### What you need to do:
(1) In the text on grounding a support chatbot in your own documents, what range of reduction in made-up answers do vendor reports give?
(2) Continue the text on grounding a support chatbot in your own documents, picking up right after its last sentence.
=== Page text ===
You want one thing: an assistant that answers customers from your product facts, your prices, your policies, not from whatever the internet taught a language model. The technique for that is RAG (retrieval-augmented generation), and here's the part the sales pages leave off: grounding a bot on your own docs cuts made-up answers sharply, but it does not take them to zero.
Most guides stop at the upload step, as if grounding were a switch that turns hallucination off. It isn't: it moves the failure point from the model's imagination to your retrieval pipeline, and a grounded bot that can't find the right passage still answers confidently and wrong. This piece is about that gap and the four safeguards that handle it.
In short: "Training a bot on your docs" almost always means retrieval (RAG), not retraining the model. How much it cuts made-up answers depends entirely on your documents and setup — vendor reports put the drop anywhere from ~30% to ~90%, and that spread is the real answer. To make a grounded bot trustworthy you add four safeguards: an "I don't know" fallback, source-backed answers, a human handoff, and fresh docs. Below is a copyable checklist to test any bot against before you deploy it.
What "train a chatbot on my docs" actually means
There's a myth worth killing first, because it costs people weeks. Uploading files to a custom GPT and typing "only answer from these files" does not reliably restrict the model to your documents; the OpenAI developer forums are full of people discovering this the hard way. Instructions are a suggestion the model can override; grounding is an architecture.
Two different things wear the word "training":
- Fine-tuning changes the model's weights. It's best for teaching a style (how to sound), and it's slow, expensive, and static: retrain to update.
=== Stored data ===
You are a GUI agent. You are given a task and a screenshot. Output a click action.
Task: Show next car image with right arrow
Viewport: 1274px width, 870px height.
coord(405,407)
===
### Answers by task:
(1) Anywhere from about 30% to about 90%.

(2)
- RAG leaves the model alone and hands it the relevant passages from your documents at the moment of the question. It teaches content — what to say — and picks up an edited doc without a retraining run (how fast depends on how the tool re-indexes).
For a small business, RAG is almost always the right call: your prices, hours, and policies change, and you want the bot current the day you change them, not after a retraining run. You upload what you have (PDFs, a spreadsheet, a text export, your site), the system splits each document into chunks (~250 tokens is a common default), turns them into vectors, and at question time retrieves the closest passages and answers from those. Your brand voice is a separate layer (a profile and instructions) sitting on top of the retrieved facts.
Why a grounded bot still makes things up
Grounding narrows where errors come from; it doesn't eliminate them. The 2026 write-ups that don't sell you a tool — Kernshell, You.com, K2view — say the same thing in different words: "RAG is not a silver bullet." Here are the five ways a grounded bot still fabricates:
- Retrieval misses. The answer is in your docs but the search doesn't surface it: bad phrasing, weak chunking, a synonym mismatch. The model gets no context and falls back on its training.
- The model ignores the context. Even with the right passage in front of it, a model will sometimes prefer its own parametric memory and answer from that instead.
- Conflicting documents. Two retrieved chunks disagree (an old price list and a new one), and the bot confidently picks one.
- Out-of-scope questions. The docs cover 80% of a question; the model invents the missing 20% to give a complete-sounding answer.
- Stale or messy source data. RAG grounds retrieval, not truth. If your knowledge base still has last year's promo in it, the bot will quote last year's promo.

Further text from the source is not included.